1 – Eurohike 3w Cob Lantern

Eurohike Cob Lantern
  • Expect to pay – £6 – £11
  • 360 LED lantern
  • 4 x AA Alkaline batteries
  • Solid handle and casing
  • The base unscrews for batteries
  • It feels cheap, but I have owned this lamp for 3 years, and it is still working.
  • It can be used inside a tent or as a tabletop lantern
  • Not very strong lighting for walking outside
  • Great value for money basic budget lantern

The Eurhohike 3w cob lantern is basic—a standard alkaline battery-operated lantern. You can hang it inside your tent, use it as a table lamp or for nighttime trips to the toilet.

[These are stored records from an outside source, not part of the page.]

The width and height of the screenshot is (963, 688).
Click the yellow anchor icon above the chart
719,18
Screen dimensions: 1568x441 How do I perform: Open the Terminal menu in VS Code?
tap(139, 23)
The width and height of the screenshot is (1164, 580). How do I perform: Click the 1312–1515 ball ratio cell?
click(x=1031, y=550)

They are straightforward, easy-to-use lanterns with a dial on the front that you turn on/off. The lantern dial lets you dim the light to the desired level. It is excellent for leaving inside a child’s sleeping area if they are scared of the dark.

The only part I do not like about the lantern is the sold handle. It is difficult to hang inside a tent, and I use a Spring Snap Hooks Carabiner from Amazon. You can hang keys and any other items. Another type of hook to hang lanterns is a multi[purpose light hook with a peg at the end from Amazon. They are easier to use than the snap hook. Peg to a guy line or use the hook inside your tent.

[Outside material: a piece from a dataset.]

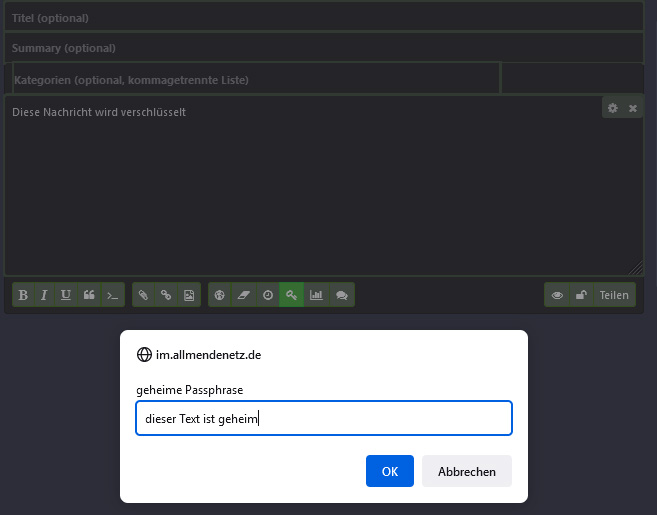657x515 pixels.
Task: Insert a quote block
Action: [89, 295]
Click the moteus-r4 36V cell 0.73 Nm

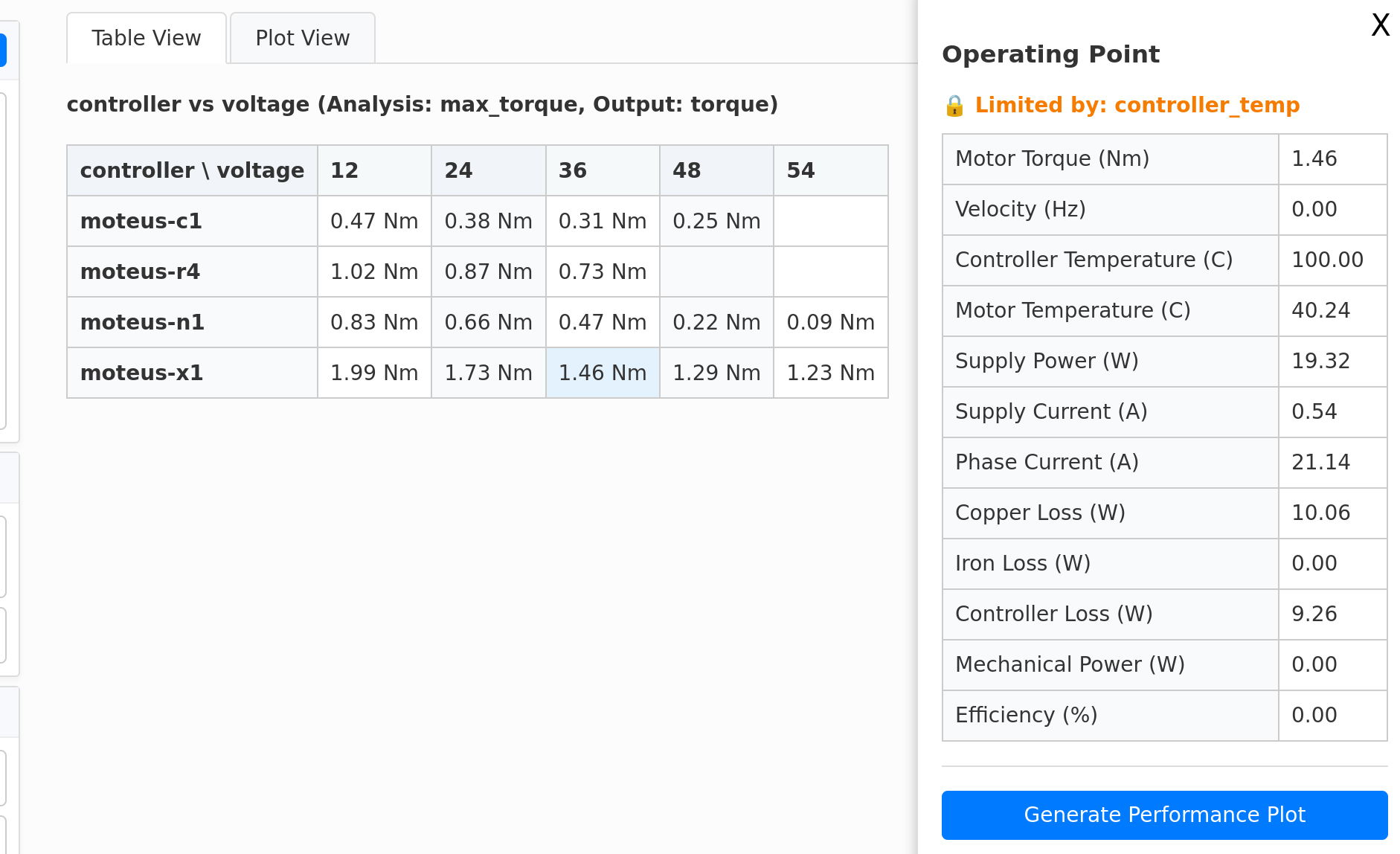coord(603,272)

I have several of these Eurohike 3w Cob lanterns. They are my go-to lanterns and have never let me down. They have been dropped, left outside in the rain, and still working.

If you are camping on a tight budget and are not worried about the look of a lantern, the Eurohike 3w lantern is ideal. I only expected mine to last one camping season, as they don’t feel solid and look cheap. I have had my Eurohike lantern from Amazon for 3 years.

2 – Coleman Multi-Panel Quad Pro LED Lantern – 3 or 4 panel

  • Expect to pay -£51 – £71.99
  • Available as a 3 or 4 panel
  • The sides separate from the main body for additional lighting
  • D batteries for the main body of the lantern
  • 3 x AAA for each side panel
  • Recharge mobile devices
  • IPX 4 Water-resistant
  • Magnetic strip or stand for sidelights
  • The main handle pushes down
  • 600 lumens – 3 panel
  • 800 lumens – 4 panel
  • Individual controls on each panel or controlled as one is attached to the main body.
Colemans Multi-Panel LED Lantern

The Colemans Quad Pro Dual LED Lantern is more expensive than an average battery-operated lantern. However, it is multi-usable whether you consider the 3-panel or 4-panel lantern from Amazon.

Compared to the Eurohike 3w Cob Lantern purchasing the Colemans Quad Pro that converts into 3 or 4 separate torches or mini lights is worth the initial cost if there are several of you in your group. I have purchased several different lanterns and torches over the last 6 years, which have cost me over £200 combined.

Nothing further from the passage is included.